__Task description__. Reproduce verbatim the lines of the material below, starting at the line with "This screenshot has width=955, height=660." and ending at the line with "Open the Minu load menu item", both inclusive; skip the rest.

__Data listing__.
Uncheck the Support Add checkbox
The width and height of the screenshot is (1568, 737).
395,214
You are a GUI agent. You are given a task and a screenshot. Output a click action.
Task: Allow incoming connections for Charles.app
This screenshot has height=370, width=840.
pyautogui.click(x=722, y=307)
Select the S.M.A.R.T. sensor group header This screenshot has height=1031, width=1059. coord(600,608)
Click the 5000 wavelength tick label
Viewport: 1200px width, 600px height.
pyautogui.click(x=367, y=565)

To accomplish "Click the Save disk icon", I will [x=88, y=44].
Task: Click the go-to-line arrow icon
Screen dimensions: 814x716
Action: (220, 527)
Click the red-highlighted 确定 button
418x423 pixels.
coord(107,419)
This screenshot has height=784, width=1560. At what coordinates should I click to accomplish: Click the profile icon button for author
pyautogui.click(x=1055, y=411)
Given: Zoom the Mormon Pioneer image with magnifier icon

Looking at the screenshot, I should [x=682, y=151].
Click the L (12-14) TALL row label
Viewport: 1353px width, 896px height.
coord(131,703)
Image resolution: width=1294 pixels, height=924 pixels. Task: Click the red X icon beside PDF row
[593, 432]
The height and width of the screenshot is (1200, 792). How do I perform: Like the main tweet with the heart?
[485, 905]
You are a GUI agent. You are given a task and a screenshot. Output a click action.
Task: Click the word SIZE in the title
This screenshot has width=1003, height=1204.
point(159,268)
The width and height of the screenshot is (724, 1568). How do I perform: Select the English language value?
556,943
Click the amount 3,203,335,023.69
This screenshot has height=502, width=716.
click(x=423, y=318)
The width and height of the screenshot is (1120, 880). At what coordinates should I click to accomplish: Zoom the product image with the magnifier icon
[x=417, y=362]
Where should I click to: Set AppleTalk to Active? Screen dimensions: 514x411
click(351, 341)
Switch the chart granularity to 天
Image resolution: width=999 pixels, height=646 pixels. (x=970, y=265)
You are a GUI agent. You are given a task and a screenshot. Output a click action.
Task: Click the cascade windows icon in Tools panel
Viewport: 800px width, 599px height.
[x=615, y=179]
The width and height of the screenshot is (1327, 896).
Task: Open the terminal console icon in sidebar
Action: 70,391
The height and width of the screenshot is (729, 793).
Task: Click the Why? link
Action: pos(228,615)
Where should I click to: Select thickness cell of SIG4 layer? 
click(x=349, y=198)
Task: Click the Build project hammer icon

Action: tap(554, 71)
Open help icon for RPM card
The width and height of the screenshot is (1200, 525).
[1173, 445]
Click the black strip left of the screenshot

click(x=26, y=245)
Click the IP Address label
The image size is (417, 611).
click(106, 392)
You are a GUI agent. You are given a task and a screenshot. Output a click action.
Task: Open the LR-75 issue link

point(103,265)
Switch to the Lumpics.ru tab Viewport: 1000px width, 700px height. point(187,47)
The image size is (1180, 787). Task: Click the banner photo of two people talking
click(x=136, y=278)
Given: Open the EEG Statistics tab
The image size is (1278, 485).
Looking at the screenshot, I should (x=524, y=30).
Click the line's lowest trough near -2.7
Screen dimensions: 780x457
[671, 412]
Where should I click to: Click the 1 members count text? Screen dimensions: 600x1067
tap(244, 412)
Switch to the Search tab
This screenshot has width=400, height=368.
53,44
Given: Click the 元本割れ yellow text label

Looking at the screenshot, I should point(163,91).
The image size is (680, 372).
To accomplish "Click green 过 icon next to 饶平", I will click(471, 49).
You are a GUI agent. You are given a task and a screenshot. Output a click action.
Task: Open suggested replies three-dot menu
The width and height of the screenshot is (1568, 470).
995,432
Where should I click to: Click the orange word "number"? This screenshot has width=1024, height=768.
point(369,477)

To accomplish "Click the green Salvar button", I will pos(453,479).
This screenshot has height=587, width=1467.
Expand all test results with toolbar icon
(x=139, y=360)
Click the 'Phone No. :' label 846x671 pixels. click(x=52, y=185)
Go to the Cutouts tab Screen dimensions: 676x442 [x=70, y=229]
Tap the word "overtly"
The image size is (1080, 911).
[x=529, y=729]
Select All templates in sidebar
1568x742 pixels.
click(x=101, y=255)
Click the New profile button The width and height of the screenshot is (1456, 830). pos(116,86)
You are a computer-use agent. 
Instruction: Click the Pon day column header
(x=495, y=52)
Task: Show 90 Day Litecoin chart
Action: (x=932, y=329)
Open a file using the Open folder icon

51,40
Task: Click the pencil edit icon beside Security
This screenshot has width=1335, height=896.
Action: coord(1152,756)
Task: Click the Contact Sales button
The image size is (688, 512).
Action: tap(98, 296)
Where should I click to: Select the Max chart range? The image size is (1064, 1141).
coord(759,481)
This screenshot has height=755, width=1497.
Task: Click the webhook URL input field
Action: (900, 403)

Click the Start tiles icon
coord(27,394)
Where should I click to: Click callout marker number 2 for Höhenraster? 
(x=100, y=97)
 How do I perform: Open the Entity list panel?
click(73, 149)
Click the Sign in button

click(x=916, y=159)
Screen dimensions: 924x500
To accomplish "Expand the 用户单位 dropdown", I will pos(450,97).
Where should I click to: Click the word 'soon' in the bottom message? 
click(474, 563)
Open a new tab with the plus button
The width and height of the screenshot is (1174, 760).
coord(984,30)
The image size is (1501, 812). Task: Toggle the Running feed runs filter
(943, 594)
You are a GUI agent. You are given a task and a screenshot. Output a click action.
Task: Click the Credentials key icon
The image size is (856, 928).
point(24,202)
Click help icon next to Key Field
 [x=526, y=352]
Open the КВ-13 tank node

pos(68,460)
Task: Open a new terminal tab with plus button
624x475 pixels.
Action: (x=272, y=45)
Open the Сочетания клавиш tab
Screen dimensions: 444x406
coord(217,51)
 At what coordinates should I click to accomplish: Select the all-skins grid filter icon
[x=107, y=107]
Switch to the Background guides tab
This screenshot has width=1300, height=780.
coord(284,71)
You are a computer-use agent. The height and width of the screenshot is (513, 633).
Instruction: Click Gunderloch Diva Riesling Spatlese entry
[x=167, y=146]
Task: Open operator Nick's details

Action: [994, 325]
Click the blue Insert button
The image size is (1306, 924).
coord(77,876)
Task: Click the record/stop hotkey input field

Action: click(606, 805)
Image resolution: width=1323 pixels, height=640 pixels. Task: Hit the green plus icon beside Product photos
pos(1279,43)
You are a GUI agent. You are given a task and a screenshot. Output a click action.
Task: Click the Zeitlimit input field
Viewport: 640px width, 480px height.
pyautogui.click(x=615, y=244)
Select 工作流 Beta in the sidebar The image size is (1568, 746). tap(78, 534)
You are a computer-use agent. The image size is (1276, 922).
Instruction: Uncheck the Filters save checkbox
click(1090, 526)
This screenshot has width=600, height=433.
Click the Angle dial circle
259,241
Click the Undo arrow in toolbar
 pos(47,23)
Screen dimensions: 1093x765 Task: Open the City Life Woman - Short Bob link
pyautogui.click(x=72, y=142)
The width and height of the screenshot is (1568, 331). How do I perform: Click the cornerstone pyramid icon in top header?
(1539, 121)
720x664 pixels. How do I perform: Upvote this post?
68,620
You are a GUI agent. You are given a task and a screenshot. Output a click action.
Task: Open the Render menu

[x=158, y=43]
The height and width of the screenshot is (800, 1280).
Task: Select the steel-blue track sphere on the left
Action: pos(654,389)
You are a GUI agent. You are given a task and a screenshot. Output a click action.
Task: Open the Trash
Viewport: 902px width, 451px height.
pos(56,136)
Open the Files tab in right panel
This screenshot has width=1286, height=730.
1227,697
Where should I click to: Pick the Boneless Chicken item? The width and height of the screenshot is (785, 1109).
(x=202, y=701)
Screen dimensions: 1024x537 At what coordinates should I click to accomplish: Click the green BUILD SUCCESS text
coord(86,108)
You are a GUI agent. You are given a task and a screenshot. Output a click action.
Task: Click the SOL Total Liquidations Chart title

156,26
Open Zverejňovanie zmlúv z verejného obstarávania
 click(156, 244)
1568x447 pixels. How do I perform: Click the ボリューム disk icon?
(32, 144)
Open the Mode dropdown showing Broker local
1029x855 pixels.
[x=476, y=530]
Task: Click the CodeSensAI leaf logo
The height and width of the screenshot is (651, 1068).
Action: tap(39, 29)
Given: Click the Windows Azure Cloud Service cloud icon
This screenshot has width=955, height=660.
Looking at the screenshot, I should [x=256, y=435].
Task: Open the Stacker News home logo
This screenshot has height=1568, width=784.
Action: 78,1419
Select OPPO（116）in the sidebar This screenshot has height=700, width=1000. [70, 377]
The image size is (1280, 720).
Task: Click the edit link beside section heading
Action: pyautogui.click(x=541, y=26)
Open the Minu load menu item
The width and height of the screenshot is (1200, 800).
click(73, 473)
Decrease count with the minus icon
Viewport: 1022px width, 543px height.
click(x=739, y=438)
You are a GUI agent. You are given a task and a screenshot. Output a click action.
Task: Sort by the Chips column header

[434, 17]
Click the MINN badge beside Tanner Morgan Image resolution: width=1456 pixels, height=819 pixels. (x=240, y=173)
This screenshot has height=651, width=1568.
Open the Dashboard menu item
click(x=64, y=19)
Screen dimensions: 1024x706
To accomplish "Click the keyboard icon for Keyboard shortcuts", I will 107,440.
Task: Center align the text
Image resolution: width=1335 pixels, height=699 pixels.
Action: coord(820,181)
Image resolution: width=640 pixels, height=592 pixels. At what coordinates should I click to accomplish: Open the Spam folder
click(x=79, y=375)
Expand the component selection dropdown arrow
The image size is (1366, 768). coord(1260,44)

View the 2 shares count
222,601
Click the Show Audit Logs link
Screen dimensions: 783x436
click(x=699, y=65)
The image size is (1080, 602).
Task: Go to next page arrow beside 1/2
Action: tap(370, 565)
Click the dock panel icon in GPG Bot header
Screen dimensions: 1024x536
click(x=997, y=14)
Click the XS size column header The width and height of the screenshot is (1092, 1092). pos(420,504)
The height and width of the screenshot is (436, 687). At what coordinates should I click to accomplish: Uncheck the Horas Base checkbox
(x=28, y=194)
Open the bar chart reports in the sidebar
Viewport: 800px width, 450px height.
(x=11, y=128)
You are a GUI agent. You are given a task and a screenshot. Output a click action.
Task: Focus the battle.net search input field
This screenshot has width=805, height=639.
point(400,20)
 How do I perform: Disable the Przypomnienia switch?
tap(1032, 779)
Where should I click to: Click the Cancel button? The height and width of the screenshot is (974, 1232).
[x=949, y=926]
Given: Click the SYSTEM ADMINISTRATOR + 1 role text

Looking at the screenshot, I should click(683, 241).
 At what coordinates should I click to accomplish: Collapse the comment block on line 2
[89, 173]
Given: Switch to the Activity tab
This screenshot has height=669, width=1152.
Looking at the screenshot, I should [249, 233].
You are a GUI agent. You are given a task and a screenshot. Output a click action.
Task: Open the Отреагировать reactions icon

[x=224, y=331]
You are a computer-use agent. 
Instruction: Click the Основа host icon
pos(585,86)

__Task solution__.
This screenshot has width=955, height=660.
Looking at the screenshot, I should [x=256, y=435].
Task: Open the Stacker News home logo
This screenshot has height=1568, width=784.
Action: 78,1419
Select OPPO（116）in the sidebar This screenshot has height=700, width=1000. [70, 377]
The image size is (1280, 720).
Task: Click the edit link beside section heading
Action: pyautogui.click(x=541, y=26)
Open the Minu load menu item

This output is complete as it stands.